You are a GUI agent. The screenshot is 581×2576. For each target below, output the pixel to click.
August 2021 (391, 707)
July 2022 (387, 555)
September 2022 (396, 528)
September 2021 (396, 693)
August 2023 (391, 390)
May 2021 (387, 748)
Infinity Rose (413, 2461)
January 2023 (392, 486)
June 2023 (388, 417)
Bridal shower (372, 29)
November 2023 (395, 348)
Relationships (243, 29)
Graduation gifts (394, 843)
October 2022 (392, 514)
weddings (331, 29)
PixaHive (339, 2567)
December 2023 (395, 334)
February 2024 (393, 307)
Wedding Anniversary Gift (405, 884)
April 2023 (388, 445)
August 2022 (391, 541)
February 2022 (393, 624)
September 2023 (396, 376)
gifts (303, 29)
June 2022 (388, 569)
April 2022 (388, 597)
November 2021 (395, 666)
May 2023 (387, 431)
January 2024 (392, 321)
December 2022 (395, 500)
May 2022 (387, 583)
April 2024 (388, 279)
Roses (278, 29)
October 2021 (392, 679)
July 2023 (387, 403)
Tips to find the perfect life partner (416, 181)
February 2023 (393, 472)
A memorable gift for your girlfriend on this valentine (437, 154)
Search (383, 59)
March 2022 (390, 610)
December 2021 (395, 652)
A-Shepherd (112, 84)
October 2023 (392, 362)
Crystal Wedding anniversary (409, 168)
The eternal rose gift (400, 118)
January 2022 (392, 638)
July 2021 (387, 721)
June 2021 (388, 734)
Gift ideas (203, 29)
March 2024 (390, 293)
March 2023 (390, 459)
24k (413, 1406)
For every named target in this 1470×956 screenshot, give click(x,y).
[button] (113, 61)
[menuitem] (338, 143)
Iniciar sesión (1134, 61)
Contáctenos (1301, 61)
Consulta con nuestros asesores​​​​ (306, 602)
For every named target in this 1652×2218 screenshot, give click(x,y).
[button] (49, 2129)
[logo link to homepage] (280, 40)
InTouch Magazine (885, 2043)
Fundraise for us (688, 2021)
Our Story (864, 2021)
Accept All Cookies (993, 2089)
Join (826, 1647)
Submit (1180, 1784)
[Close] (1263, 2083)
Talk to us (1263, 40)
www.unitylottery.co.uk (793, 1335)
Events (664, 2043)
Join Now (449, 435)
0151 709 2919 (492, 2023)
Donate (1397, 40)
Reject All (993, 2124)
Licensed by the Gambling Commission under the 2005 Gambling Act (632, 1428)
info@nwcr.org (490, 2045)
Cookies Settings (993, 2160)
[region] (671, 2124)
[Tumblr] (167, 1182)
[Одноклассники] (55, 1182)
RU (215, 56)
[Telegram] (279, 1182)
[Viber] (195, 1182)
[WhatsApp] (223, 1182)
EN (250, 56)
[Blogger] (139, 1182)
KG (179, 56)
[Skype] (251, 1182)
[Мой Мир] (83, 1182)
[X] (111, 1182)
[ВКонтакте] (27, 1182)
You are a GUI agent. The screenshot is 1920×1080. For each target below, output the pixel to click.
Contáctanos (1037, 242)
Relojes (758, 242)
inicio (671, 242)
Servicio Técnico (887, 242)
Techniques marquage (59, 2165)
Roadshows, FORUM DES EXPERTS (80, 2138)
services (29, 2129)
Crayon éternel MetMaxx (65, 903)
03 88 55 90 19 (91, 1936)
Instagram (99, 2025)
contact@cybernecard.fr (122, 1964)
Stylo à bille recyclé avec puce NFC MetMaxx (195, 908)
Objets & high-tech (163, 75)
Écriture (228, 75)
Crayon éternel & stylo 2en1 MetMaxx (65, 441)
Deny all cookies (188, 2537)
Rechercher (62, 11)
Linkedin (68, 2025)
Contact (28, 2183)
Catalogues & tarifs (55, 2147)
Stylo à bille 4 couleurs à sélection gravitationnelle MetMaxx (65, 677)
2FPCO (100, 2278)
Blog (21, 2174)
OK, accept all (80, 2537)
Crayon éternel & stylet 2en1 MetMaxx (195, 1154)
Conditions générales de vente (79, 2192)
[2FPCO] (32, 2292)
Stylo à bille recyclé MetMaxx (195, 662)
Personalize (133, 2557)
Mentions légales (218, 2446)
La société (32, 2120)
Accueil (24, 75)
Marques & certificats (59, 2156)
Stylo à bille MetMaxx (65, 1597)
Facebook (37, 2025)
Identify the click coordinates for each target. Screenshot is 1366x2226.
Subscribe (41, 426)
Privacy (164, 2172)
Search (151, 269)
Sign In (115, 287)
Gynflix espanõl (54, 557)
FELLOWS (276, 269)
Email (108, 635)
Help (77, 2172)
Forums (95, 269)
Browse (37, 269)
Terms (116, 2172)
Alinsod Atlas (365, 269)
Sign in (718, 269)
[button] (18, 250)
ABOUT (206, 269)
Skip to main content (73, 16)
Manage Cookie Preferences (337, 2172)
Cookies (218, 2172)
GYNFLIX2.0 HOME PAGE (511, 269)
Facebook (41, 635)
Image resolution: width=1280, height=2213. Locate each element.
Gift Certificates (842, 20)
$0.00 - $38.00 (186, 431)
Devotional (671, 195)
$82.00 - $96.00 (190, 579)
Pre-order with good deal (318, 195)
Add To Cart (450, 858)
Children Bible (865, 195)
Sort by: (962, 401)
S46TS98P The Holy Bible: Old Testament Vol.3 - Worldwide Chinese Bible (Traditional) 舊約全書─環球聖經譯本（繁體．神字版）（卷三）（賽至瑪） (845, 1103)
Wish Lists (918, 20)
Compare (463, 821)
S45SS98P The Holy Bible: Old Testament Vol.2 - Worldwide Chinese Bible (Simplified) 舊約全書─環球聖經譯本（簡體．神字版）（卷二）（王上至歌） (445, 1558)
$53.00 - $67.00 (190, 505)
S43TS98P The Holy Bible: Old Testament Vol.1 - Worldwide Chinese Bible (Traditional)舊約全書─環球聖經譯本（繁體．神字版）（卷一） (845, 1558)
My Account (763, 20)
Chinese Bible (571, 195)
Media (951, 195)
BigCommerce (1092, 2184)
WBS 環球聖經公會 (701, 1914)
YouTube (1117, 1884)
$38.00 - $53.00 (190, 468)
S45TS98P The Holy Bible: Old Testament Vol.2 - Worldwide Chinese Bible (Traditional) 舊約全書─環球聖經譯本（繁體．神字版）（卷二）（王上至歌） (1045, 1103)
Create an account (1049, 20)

* _ACTIVITY_
With nothing left out, transcribe the records above exactly.

* _RESULT BELOW_
You are a GUI agent. The screenshot is 581×2576. For each target below, output the pixel to click.
August 2021 (391, 707)
July 2022 (387, 555)
September 2022 (396, 528)
September 2021 (396, 693)
August 2023 (391, 390)
May 2021 (387, 748)
Infinity Rose (413, 2461)
January 2023 (392, 486)
June 2023 (388, 417)
Bridal shower (372, 29)
November 2023 (395, 348)
Relationships (243, 29)
Graduation gifts (394, 843)
October 2022 (392, 514)
weddings (331, 29)
PixaHive (339, 2567)
December 2023 (395, 334)
February 2024 (393, 307)
Wedding Anniversary Gift (405, 884)
April 2023 (388, 445)
August 2022 (391, 541)
February 2022 (393, 624)
September 2023 (396, 376)
gifts (303, 29)
June 2022 (388, 569)
April 2022 (388, 597)
November 2021 (395, 666)
May 2023 (387, 431)
January 2024 (392, 321)
December 2022 (395, 500)
May 2022 (387, 583)
April 2024 (388, 279)
Roses (278, 29)
October 2021 (392, 679)
July 2023 (387, 403)
Tips to find the perfect life partner (416, 181)
February 2023 (393, 472)
A memorable gift for your girlfriend on this valentine (437, 154)
Search (383, 59)
March 2022 (390, 610)
December 2021 (395, 652)
A-Shepherd (112, 84)
October 2023 (392, 362)
Crystal Wedding anniversary (409, 168)
The eternal rose gift (400, 118)
January 2022 (392, 638)
July 2021 (387, 721)
June 2021 (388, 734)
Gift ideas (203, 29)
March 2024 (390, 293)
March 2023 (390, 459)
24k (413, 1406)
For every named target in this 1470×956 screenshot, give click(x,y).
[button] (113, 61)
[menuitem] (338, 143)
Iniciar sesión (1134, 61)
Contáctenos (1301, 61)
Consulta con nuestros asesores​​​​ (306, 602)
For every named target in this 1652×2218 screenshot, give click(x,y).
[button] (49, 2129)
[logo link to homepage] (280, 40)
InTouch Magazine (885, 2043)
Fundraise for us (688, 2021)
Our Story (864, 2021)
Accept All Cookies (993, 2089)
Join (826, 1647)
Submit (1180, 1784)
[Close] (1263, 2083)
Talk to us (1263, 40)
www.unitylottery.co.uk (793, 1335)
Events (664, 2043)
Join Now (449, 435)
0151 709 2919 (492, 2023)
Donate (1397, 40)
Reject All (993, 2124)
Licensed by the Gambling Commission under the 2005 Gambling Act (632, 1428)
info@nwcr.org (490, 2045)
Cookies Settings (993, 2160)
[region] (671, 2124)
[Tumblr] (167, 1182)
[Одноклассники] (55, 1182)
RU (215, 56)
[Telegram] (279, 1182)
[Viber] (195, 1182)
[WhatsApp] (223, 1182)
EN (250, 56)
[Blogger] (139, 1182)
KG (179, 56)
[Skype] (251, 1182)
[Мой Мир] (83, 1182)
[X] (111, 1182)
[ВКонтакте] (27, 1182)
You are a GUI agent. The screenshot is 1920×1080. For each target below, output the pixel to click.
Contáctanos (1037, 242)
Relojes (758, 242)
inicio (671, 242)
Servicio Técnico (887, 242)
Techniques marquage (59, 2165)
Roadshows, FORUM DES EXPERTS (80, 2138)
services (29, 2129)
Crayon éternel MetMaxx (65, 903)
03 88 55 90 19 (91, 1936)
Instagram (99, 2025)
contact@cybernecard.fr (122, 1964)
Stylo à bille recyclé avec puce NFC MetMaxx (195, 908)
Objets & high-tech (163, 75)
Écriture (228, 75)
Crayon éternel & stylo 2en1 MetMaxx (65, 441)
Deny all cookies (188, 2537)
Rechercher (62, 11)
Linkedin (68, 2025)
Contact (28, 2183)
Catalogues & tarifs (55, 2147)
Stylo à bille 4 couleurs à sélection gravitationnelle MetMaxx (65, 677)
2FPCO (100, 2278)
Blog (21, 2174)
OK, accept all (80, 2537)
Crayon éternel & stylet 2en1 MetMaxx (195, 1154)
Conditions générales de vente (79, 2192)
[2FPCO] (32, 2292)
Stylo à bille recyclé MetMaxx (195, 662)
Personalize (133, 2557)
Mentions légales (218, 2446)
La société (32, 2120)
Accueil (24, 75)
Marques & certificats (59, 2156)
Stylo à bille MetMaxx (65, 1597)
Facebook (37, 2025)
Identify the click coordinates for each target. Screenshot is 1366x2226.
Subscribe (41, 426)
Privacy (164, 2172)
Search (151, 269)
Sign In (115, 287)
Gynflix espanõl (54, 557)
FELLOWS (276, 269)
Email (108, 635)
Help (77, 2172)
Forums (95, 269)
Browse (37, 269)
Terms (116, 2172)
Alinsod Atlas (365, 269)
Sign in (718, 269)
[button] (18, 250)
ABOUT (206, 269)
Skip to main content (73, 16)
Manage Cookie Preferences (337, 2172)
Cookies (218, 2172)
GYNFLIX2.0 HOME PAGE (511, 269)
Facebook (41, 635)
Image resolution: width=1280, height=2213. Locate each element.
Gift Certificates (842, 20)
$0.00 - $38.00 (186, 431)
Devotional (671, 195)
$82.00 - $96.00 (190, 579)
Pre-order with good deal (318, 195)
Add To Cart (450, 858)
Children Bible (865, 195)
Sort by: (962, 401)
S46TS98P The Holy Bible: Old Testament Vol.3 - Worldwide Chinese Bible (Traditional) 舊約全書─環球聖經譯本（繁體．神字版）（卷三）（賽至瑪） (845, 1103)
Wish Lists (918, 20)
Compare (463, 821)
S45SS98P The Holy Bible: Old Testament Vol.2 - Worldwide Chinese Bible (Simplified) 舊約全書─環球聖經譯本（簡體．神字版）（卷二）（王上至歌） (445, 1558)
$53.00 - $67.00 (190, 505)
S43TS98P The Holy Bible: Old Testament Vol.1 - Worldwide Chinese Bible (Traditional)舊約全書─環球聖經譯本（繁體．神字版）（卷一） (845, 1558)
My Account (763, 20)
Chinese Bible (571, 195)
Media (951, 195)
BigCommerce (1092, 2184)
WBS 環球聖經公會 (701, 1914)
YouTube (1117, 1884)
$38.00 - $53.00 (190, 468)
S45TS98P The Holy Bible: Old Testament Vol.2 - Worldwide Chinese Bible (Traditional) 舊約全書─環球聖經譯本（繁體．神字版）（卷二）（王上至歌） (1045, 1103)
Create an account (1049, 20)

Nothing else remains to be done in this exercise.